Bill and Ted’s Mediocre Adventure
Another favorite with the locals, one anticipated hotly and revered as much for what stays the same from year-to-year as for what changes, is Bill & Ted’s Excellent Halloween Adventure. This show has been produced almost since the beginning of Halloween Horror Nights in the early 1990s, and though the jokes and references change every year, the basic premise is always the same: Bill and Ted, still clad in their Clinton-era flannel, whoa their way through encounters with an improbable array of modern celebrities.
It’s a fun premise, but unfortunately, I found the tone to be as dated as B&T’s phone booth. Most of the jokes seemed to turn on either scatological humor, or on the fact that most of the female celebrities Bill and Ted encountered somehow turned into sex-crazed zombies. The show definitely fell flat with the group of queer journalists I was traveling with, and I know we weren’t the only ones: A plotline involving fairy dust that turns Superman into a lisping, mincing Man of Tulle actually got the 2013 show cancelled at Universal Studios Hollywood.
Most of the crowd in the theater the night I saw the show did seem to be enjoying themselves, so maybe I was just in a bit of a heavy mood. Still, my recommendation would be that if you need a break from the haunted house action, skip the unintentionally horrifying Bill and Ted show and go see the sing-along Rocky Horror Picture Show tribute — at least you’ll go into that expecting the humor to be from another decade.
Hints for Surviving the Horror
Some visitors find that the scariest part of Halloween Horror Nights is the intense crush of people who all seem to want to get into the same haunted house at the same time. Lines — to purchase tickets, to get into the park, and then to get into each attraction — can really eat up the time you have available for your visit. There are steps you can take, though, to keep yourself sane and minimize the amount of time you spend standing around.
- Buy your tickets online ahead of time. (HalloweenHorrorNights.com/Orlando/Tickets.html.)This won’t just save you time at the gate. It can also mean the difference between getting in and being turned away, as many nights sell out.
- Get to the park plenty early. Doors open at 6:30, but 5 p.m. is not too early to arrive. You’d be surprised at how many people want to be the first ones through the gate, so you might as well try to get ahead of some of them.

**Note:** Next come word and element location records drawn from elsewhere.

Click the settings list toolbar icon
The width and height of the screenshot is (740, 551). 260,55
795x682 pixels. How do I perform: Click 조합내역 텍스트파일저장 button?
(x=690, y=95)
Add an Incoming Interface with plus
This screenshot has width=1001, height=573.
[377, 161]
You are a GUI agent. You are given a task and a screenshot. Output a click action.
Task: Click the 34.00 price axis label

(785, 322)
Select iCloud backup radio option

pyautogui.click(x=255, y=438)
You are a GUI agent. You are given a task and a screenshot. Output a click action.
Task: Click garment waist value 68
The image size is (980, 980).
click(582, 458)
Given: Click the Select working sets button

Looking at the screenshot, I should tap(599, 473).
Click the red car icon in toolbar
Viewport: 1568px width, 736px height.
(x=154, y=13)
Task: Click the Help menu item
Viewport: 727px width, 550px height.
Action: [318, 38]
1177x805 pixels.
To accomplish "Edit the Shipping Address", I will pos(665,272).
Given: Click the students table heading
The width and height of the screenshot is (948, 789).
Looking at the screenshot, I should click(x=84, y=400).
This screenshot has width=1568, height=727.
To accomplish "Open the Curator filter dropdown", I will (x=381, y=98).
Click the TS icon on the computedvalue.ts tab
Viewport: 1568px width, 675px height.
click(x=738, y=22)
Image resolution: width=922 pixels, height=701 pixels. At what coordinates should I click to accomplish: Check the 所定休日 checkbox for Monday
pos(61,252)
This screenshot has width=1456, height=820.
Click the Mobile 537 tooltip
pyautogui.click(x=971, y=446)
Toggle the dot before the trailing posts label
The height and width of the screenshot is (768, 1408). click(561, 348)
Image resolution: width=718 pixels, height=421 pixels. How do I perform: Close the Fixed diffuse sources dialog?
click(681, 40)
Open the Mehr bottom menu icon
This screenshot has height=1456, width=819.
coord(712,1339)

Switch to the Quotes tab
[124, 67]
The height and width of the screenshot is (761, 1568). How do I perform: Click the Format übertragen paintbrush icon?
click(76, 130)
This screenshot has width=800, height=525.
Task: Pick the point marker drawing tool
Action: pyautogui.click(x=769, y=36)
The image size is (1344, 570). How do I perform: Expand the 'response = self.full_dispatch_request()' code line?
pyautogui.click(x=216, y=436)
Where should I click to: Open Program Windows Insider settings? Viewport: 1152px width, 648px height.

- Purchase a pass. There are two kinds of passes that can save you time. The Express Pass (HalloweenHorrorNights.com/Orlando/Express-Pass.html; from $59 on top of regular admission) allows you to jump to the front of the line one time at all haunted houses on a given evening. Because wait times often exceed an hour, buying a pass is the only way it’s possible to see all eight houses in one night. If you really want to splurge, RIP passes, (HalloweenHorrorNights.com/Orlando/RIP-Tours.html; starting at $109) allow you to bypass haunted house lines entirely, and also gain you entry into Bill & Ted’s Excellent Halloween Adventure. Parking is thrown in, too.
- Take a roller-coaster break. Standing in a seemingly unmoving line can be frustrating. Feel the wind in your hair by getting on one of several rides that stay open late for Halloween Horror Nights. This year, six of them will be available, ranging from the sedate (Despicable Me Minion Mayhem) to the truly terrifying (Hollywood Rip Ride Rockit). Transformers: The Ride – 3D will also be available — in my opinion, it’s the one must-see at Universal Orlando Resort. Of course, the rides have lines, too, but because most people come to HHN for the haunted houses and the shows, wait times aren’t always as long as on regular park days. Express and RIP passes can help here, too.